:: Data lines

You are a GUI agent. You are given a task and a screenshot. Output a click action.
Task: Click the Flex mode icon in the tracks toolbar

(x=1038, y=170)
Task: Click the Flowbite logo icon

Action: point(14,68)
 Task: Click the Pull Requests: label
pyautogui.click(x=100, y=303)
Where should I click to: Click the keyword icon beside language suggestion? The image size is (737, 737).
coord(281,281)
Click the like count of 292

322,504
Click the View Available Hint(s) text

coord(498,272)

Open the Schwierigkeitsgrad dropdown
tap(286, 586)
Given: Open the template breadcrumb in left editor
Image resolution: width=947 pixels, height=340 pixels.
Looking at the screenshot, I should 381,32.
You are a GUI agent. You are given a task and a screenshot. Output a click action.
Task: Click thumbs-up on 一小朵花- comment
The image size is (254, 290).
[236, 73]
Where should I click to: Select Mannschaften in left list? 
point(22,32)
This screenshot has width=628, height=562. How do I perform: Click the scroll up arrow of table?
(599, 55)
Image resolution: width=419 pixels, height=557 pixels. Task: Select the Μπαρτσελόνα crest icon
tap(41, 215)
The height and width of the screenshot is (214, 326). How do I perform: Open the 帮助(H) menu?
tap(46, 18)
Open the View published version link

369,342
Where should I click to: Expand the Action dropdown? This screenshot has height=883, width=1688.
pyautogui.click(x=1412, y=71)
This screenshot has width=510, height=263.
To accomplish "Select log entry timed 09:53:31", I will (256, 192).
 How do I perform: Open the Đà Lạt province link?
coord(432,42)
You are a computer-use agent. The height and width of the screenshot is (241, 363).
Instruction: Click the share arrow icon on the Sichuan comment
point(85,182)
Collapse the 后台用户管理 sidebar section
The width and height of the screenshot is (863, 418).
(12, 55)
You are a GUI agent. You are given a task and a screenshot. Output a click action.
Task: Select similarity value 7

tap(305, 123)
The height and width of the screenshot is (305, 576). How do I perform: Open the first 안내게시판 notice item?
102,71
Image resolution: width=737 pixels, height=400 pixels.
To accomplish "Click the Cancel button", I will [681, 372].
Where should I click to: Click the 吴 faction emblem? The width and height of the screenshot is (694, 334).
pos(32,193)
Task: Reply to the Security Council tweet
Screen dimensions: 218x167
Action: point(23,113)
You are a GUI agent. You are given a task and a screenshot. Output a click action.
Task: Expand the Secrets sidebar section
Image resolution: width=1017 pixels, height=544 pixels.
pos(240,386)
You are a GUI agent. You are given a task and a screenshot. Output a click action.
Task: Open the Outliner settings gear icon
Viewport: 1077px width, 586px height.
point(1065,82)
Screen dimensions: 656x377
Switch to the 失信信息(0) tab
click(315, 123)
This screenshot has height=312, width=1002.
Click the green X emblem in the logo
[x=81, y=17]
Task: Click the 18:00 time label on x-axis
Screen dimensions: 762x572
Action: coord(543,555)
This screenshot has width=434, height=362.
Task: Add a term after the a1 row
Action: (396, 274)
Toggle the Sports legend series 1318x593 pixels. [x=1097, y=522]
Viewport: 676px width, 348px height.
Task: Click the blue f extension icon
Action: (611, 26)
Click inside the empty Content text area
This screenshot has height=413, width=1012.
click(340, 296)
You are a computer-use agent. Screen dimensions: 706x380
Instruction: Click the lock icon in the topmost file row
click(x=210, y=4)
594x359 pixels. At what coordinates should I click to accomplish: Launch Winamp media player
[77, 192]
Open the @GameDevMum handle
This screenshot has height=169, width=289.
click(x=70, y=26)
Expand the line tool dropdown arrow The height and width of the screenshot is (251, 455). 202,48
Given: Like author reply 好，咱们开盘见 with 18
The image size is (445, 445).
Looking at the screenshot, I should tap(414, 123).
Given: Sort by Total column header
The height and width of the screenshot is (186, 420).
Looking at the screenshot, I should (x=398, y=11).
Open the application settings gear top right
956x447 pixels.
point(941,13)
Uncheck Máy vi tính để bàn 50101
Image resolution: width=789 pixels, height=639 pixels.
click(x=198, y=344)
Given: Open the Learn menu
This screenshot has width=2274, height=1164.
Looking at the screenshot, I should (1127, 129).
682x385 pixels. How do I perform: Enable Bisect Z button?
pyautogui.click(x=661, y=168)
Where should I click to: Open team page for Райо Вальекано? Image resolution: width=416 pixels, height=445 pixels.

::::

▸ **Required work**: Transcribe the entries verbatim, starting at the line that contains "Given: Sort by Total column header" and ending with the last line of the entries, both included.

▸ **Full solution**:
Given: Sort by Total column header
The height and width of the screenshot is (186, 420).
Looking at the screenshot, I should (x=398, y=11).
Open the application settings gear top right
956x447 pixels.
point(941,13)
Uncheck Máy vi tính để bàn 50101
Image resolution: width=789 pixels, height=639 pixels.
click(x=198, y=344)
Given: Open the Learn menu
This screenshot has width=2274, height=1164.
Looking at the screenshot, I should (1127, 129).
682x385 pixels. How do I perform: Enable Bisect Z button?
pyautogui.click(x=661, y=168)
Where should I click to: Open team page for Райо Вальекано? Image resolution: width=416 pixels, height=445 pixels.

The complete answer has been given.